Their encouraging results come from testing in lab animals and early human clinical trials. Although called a vaccine, it would be administered to patients with cancer. It works by shooting tiny pieces of RNA from the patient’s cancer cells at the immune system to mount a lethal response against any cancer cells of this type. Different types of cancer can be targeted by changing the RNA used in the process.

The treatment has been shown to kill “aggressively growing” tumors in mice. So far, it has only been tested in human patients for safety, which yielded good results. No previous treatment has shown such promise against multiple varieties of cancer.

1 Aging

Scientists have been studying methods of slowing down or halting the aging process for decades.

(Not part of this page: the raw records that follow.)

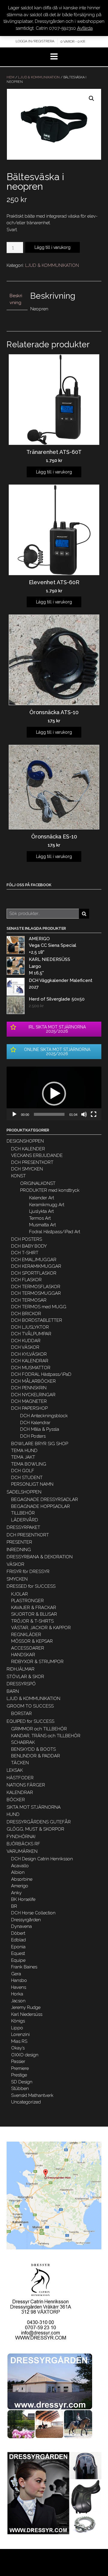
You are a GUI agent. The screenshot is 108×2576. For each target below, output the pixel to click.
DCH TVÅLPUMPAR (31, 1333)
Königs (18, 2021)
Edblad (18, 1940)
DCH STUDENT (27, 1477)
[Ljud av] (84, 1114)
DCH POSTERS (26, 1239)
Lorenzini (20, 2034)
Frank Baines (24, 1967)
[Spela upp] (14, 1114)
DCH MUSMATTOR (30, 1367)
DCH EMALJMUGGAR (33, 1259)
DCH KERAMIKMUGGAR (36, 1266)
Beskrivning (16, 299)
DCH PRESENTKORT (32, 1162)
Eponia (18, 1946)
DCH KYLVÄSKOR (29, 1354)
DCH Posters (33, 1436)
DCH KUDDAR (25, 1340)
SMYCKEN (17, 1579)
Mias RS (19, 2041)
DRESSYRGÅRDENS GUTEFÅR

In 2005, a Stanford University scientist first demonstrated a process for rejuvenating the healing powers of an aging rodent by surgically linking its nervous system to that of a younger mouse. Other approaches have involved the in-depth study of medications and nutritional supplements to extend life and bolster the body’s natural regenerative powers.

But a team from the University of Tsukuba may have recently one-upped all previous research in this field by focusing on the mitochondria, which is essentially the battery of a cell. They theorized that mitochondrial DNA does not mutate naturally (as previously thought) but accumulates proteins over a lifetime. This eventually contributes to defects which cause the effects of aging.

By using stem cells to reset these aged cell lines, the team found the anticipated effect—the “old” cells morphed back into “young” ones, as if by magic. Combined with the amino acid glycine—which has been shown to partially reverse age-related defects in mitochondria—this process has made researchers practically giddy that they may soon develop an actual age-reversing pill. We’re going to go out on a limb and say that there just might be a fairly sizable market for such a thing.